From 2004–2009, Chu was the Director of the DOE's Lawrence Berkeley National Laboratory, where he led the lab in pursuit of alternative and renewable energy technologies. In parallel to this, he was Professor of Physics and Professor of Molecular and Cell Biology at the University of California, Berkeley. Prior to those positions, he was the Theodore and Francis Geballe Professor of Physics and Applied Physics at Stanford University (1987–2004). During his time at Stanford, he twice chaired the Department of Physics and helped start Bio-X, a multi-disciplinary initiative that brings together the physical and biological sciences with engineering and medicine. From 1978–1987, Chu worked at AT&T Bell Laboratories, including four years as Head of the Quantum Electronics Research Department.

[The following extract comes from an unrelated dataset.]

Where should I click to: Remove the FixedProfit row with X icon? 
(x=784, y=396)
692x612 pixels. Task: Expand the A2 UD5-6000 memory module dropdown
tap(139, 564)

While at Bell Labs, Chu led the group that showed how to first cool and then trap atoms with light. The "optical tweezers" trap, first demonstrated during the course of the atom trapping work, is widely used in biology. Other contributions include the demonstration of the magneto-optic trap, the most widely used atom trap today. At Stanford, he developed the theory of laser cooling of actual, multilevel atoms (also developed independently by Claude Cohen-Tannoudji and Jean Dalibard), and demonstrated the first atomic fountain/fountain atomic clock. For this work, he was a co-recipient of the Nobel Prize in Physics 1997. Chu's research group also introduced atom interferometry based on optical pulses of light, a technique that has remained the most precise form of atom interferometry after two decades. Chu and his group were the first to use FRET (Fluorescence Resonance Energy Transfer) to study individual molecules tethered to a glass surface.
During the past ten years, Chu has also become active in marshalling scientists and resources to address the energy problem with new pathways to sustainable, CO2-neutral energy. His research continues to include biophysics, biomedicine, energy and energy economics.
Quote from Professor Chu:
The challenge of providing for a secure, sustainable, and socially responsible energy future is among the most pressing issues facing humanity. Meeting this challenge will require innovations in science and technology, policy, and business models from the global community.
By bringing together a wealth of world-leading participants from across the science and society landscape, the upcoming Nobel Week Dialogue on Exploring the Future of Energy provides the perfect forum for taking stock of the current situation and looking ahead towards possible future scenarios.